Weight Loss: The Single Biggest Factor

 The Biggest Factor In Your Weight Loss

When it comes to fat loss, it comes down to one thing; the food you eat. It’s never your genetics, your age, gender, or your exercise program. Facing the reality that you are not losing weight because of the way you eat is a tough self-talk, but it is necessary. With food you eat and fat loss, there are a few variables you must think about.  I’ve detailed them here, in order of importance.

Quality

This is where you need to start. The quality of your food intake will have the biggest impact on your body composition (fat mass and lean tissue). You don’t have to be perfect right away. This is not the answer. What you need to do is observe where your food quality intake is now, and then start to move up the continuum of higher quality foods.

This does not mean eating junk and going straight to organic. It can be much easier than this. Say you eat a breakfast sandwich at a fast food joint. Start with taking a yogurt, any yogurt, with a piece of fruit with you to work instead. You can do better, but let’s start there. If you have a sandwich and chips for lunch, decide to eat a salad with lots of goodies on it (cheese, bacon, and yes, ranch!). This again is not perfect, but you are moving in the right direction. Towards higher quality.  You need to move through levels of the continuum of quality of food, not sprint. There is one thing for sure, you need to start here. As you increase quality and get quantity under control, body fat will drop and lean tissue will appear. You will also have more energy and feel better.

Quantity

The amount of food that you eat matters, good or bad. The amount of food you eat will have the biggest impact on your overall weight loss, but not necessarily body composition. I am not into counting calories or measuring out your food for each meal forever, but you may need to do this for a short period of time. Most people don’t have the correct experience to understand what a serving of food is for them.

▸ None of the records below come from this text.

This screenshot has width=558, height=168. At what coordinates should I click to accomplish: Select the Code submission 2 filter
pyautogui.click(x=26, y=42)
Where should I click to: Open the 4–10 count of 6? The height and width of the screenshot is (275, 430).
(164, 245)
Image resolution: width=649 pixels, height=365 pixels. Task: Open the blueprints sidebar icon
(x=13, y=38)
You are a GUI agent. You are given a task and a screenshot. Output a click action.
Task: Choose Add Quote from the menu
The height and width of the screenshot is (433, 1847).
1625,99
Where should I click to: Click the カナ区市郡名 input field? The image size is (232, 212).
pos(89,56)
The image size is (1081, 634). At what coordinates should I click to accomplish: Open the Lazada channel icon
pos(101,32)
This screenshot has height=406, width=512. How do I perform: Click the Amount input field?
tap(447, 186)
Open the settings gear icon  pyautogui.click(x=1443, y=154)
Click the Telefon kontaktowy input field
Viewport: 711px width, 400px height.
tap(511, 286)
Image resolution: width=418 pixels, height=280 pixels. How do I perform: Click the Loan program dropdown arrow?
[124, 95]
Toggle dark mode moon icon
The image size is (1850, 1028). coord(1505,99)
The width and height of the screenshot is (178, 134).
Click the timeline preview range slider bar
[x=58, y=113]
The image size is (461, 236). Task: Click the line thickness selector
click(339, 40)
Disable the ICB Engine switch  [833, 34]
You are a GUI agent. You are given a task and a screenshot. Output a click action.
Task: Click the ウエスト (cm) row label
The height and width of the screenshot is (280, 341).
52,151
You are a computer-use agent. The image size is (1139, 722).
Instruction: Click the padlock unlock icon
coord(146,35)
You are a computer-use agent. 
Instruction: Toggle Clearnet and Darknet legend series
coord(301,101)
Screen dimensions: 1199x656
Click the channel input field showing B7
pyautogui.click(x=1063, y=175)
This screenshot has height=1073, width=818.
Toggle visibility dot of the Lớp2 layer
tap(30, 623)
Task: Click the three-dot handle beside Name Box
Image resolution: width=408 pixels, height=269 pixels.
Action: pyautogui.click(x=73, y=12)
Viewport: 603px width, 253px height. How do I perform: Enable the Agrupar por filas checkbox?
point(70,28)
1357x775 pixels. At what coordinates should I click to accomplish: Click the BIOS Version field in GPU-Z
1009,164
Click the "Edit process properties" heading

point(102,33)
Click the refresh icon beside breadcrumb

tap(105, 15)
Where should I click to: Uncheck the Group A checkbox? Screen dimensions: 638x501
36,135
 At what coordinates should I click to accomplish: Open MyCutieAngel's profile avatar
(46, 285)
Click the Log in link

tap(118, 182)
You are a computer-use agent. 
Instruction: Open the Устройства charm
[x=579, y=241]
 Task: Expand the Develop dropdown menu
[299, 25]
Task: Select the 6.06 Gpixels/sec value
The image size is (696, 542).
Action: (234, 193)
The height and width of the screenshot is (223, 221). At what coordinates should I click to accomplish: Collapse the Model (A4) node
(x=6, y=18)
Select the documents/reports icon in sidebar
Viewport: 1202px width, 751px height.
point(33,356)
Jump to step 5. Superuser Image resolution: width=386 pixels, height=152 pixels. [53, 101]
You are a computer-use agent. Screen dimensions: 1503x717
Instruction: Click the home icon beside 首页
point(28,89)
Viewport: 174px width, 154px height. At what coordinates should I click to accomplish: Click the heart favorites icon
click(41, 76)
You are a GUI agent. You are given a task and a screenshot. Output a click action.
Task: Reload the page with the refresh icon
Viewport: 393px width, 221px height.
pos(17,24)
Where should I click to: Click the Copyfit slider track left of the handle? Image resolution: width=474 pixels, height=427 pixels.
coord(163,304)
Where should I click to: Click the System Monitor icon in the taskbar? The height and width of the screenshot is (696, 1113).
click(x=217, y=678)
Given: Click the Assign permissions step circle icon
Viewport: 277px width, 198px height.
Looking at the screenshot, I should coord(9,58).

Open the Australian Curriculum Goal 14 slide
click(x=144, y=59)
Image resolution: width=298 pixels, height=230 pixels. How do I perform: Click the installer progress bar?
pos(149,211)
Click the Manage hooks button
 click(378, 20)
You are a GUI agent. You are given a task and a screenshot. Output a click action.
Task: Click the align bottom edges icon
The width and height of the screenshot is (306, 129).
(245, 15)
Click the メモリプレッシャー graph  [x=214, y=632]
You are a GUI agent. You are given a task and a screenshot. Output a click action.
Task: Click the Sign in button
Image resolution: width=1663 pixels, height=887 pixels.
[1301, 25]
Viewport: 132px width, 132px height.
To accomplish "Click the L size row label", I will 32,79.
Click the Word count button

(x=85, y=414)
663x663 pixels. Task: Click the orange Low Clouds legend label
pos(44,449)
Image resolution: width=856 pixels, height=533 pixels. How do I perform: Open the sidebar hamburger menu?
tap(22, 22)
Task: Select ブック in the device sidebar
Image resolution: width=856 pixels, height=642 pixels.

This is where measuring and logging your food can be very helpful. I was for this method, then against, for it again, against it for longer, and now for it again. Simply because it works.  First of all, use your hand as your guide. A fist full of veggies is a serving, a palm of protein dense food, a thumb of fat dense food, and a cup of carb dense food is a serving. The servings you will need of each will be very individual. This is where a log is useful. Body type and activity level will have a strong impact on determining your macronutrient breakdown.

In short, if you are heavier and have less muscle, eat more fat and protein. If you have low body fat and less muscle, eat more carbs and a mix of fat and protein. If you have an even balance between fat and muscle, eat a mix of all three. The fastest way to lose weight is to reduce your quantity. This does not make it healthy; it is just the way it is.

 

Macronutrient Breakdown

(protein, carbohydrates, fats) – I touch on this above. You need to eat all three macronutrients (protein, carbohydrates, and fats). You can’t neglect any of them. You need amino acids from grass-fed beef, organic eggs, fish, beans, quinoa, and more. You need essential fatty acids from nuts, seeds, olive oil, egg yolks, fatty fish, avocados, and more. You need fiber and carbs from veggies, sprouted grains, potatoes, and yes, fruit.

 

Nutrient Deficiencies

In order to lose fat, build muscle and plain stay healthy, you need to reduce nutritional deficiencies as much as possible. You will never be perfect, but you can narrow the gap quite a bit with these strategies:

  • To improve hydration and overall health, drink more water.
  • To reduce vitamin and mineral deficiencies, eat more veggies, fruit, a and take a green food supplement.
  • To reduce protein deficiency, eat more foods rich and protein and consider a supplement.
  • To reduce EPA, DHA and essential fatty acid deficiencies, take a supplement, such as fish oil and algae oil.